Como muitas pessoas ficam curiosas a respeito do meu processo de trabalho, resolvi publicar uma postagem sobre o mesmo novamente. Decidi unir duas postagens antigas e, como nos últimos anos o mercado editorial mudou muito, também fiz algumas adaptações.
Esboço de ilustração
Várias pessoas me perguntam como faço as minhas ilustrações. Algumas perguntam se são digitais, outras me perguntam como consegui ‘aquele’ efeito, outras não acreditam que eu ainda use materiais tão tradicionais como acrílico e pincéis. Eu até tenho uma mesa digitalizadora que é fantástica, e uso alguns softwares para alguns trabalhos, mas gosto mesmo é das tintas!
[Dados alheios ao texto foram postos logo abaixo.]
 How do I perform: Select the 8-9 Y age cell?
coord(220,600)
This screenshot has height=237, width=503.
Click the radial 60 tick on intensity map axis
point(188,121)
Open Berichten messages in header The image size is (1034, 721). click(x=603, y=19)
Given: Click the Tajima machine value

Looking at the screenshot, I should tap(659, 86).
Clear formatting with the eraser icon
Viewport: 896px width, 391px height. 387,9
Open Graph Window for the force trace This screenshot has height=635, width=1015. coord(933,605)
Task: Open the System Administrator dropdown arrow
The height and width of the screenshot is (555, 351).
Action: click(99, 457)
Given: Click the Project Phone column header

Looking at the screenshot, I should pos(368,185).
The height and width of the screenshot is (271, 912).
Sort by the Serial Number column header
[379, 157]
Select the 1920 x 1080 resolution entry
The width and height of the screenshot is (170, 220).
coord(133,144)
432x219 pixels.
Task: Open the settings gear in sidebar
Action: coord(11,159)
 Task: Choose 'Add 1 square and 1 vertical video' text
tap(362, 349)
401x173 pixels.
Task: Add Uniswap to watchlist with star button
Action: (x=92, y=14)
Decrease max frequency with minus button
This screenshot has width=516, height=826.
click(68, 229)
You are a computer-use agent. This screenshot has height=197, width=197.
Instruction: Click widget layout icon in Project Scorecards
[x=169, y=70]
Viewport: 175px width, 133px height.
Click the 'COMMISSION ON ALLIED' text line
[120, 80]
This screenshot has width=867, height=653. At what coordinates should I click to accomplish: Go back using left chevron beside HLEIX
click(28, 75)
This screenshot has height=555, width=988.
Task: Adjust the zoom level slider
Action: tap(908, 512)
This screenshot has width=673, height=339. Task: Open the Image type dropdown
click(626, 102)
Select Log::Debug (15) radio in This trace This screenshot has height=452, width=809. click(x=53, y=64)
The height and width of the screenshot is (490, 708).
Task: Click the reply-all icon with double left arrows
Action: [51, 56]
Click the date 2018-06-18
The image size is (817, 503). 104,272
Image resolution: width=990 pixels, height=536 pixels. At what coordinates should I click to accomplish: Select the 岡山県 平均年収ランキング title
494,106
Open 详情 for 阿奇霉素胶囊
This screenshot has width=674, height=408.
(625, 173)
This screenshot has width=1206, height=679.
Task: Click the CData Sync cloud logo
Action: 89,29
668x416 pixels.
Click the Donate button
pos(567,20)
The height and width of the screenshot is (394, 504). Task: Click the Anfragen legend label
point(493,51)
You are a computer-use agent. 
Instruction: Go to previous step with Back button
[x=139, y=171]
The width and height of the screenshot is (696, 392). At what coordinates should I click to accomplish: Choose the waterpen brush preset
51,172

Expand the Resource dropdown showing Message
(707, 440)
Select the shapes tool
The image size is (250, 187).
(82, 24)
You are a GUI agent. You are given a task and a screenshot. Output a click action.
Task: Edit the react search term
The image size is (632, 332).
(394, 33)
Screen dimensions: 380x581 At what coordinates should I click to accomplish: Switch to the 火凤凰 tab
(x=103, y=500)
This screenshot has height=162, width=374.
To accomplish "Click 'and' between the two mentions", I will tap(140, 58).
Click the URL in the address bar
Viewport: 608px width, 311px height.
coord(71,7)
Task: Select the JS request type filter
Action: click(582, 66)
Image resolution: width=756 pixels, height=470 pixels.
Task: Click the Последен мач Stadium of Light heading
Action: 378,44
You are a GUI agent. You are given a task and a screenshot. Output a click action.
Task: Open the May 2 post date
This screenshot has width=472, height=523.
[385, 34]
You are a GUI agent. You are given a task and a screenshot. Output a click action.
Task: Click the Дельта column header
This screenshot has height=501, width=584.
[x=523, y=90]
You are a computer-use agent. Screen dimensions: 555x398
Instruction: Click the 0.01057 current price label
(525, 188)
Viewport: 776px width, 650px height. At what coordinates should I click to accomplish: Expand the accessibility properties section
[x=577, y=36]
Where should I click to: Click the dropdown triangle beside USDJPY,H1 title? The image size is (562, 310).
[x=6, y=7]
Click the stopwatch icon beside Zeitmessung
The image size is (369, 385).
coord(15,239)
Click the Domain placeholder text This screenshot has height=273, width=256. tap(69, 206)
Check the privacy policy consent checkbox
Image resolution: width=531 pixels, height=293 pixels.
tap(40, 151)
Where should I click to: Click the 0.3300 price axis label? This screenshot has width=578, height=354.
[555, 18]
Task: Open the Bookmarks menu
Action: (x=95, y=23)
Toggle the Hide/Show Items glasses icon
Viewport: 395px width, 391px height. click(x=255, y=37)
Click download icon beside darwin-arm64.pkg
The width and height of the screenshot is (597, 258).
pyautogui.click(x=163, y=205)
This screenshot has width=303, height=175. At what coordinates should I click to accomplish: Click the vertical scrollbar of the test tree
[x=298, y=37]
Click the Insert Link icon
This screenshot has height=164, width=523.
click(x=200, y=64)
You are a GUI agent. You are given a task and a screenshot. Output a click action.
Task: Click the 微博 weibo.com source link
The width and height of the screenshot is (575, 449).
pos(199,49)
Principalmente a tinta acrílica. É um tipo de material muito versátil e de secagem rápida, e gosto muito dos efeitos que me permite executar. Enfim, sou fã.
Mas como é que eu faço uma ilustração? Ou melhor, como é que eu organizo o meu trabalho de ilustração de um livro infantil, desde o comecinho? Bem, eu gostaria de apresentar um pouco do meu processo de trabalho na ilustração de um livro infantil.
Análise do Texto, Story-Board e ‘Boneca’ do Livro
Tudo começa com o texto. Geralmente a editora (ou o autor) me manda o texto e solicita um orçamento. O orçamento depende do número de páginas e do formato do livro. Também é importante ressaltar que o valor das ilustrações depende do uso da ilustração.
Depois de acertado o orçamento, prazos, formatos, etc, eu leio o texto várias vezes (alguns trechos eu chego a memorizar de tanto ler) e tento imaginar o que o autor quer dizer com aquele trecho ou frase.Não basta ler só uma vez, a gente tem que ‘sentir’ o texto, de forma que depois possamos ‘traduzi-lo’ em imagens. A cada vez que lemos algo, descobrimos alguma novidade no texto. E, enquanto leio, faço também anotações referentes a outros textos, características dos personagens, sentimentos, lugares… Também imagino o que os leitores vão pensar a respeito daquele trecho, que emoções estão sentido os personagens e quais emoções o texto vai suscitar nos leitores, como é o clima do momento, em que ambiente estariam ou não, se passou certo tempo na história, etc.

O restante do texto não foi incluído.